---- INPUT FOR THIS TASK

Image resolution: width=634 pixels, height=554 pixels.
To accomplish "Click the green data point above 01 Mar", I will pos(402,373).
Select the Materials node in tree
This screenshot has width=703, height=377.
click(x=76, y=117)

--------

-- REQUIRED ACTION --
The full listing above should be returned exactly as supplied.

-- EXPECTED OUTPUT --
Image resolution: width=634 pixels, height=554 pixels.
To accomplish "Click the green data point above 01 Mar", I will pos(402,373).
Select the Materials node in tree
This screenshot has width=703, height=377.
click(x=76, y=117)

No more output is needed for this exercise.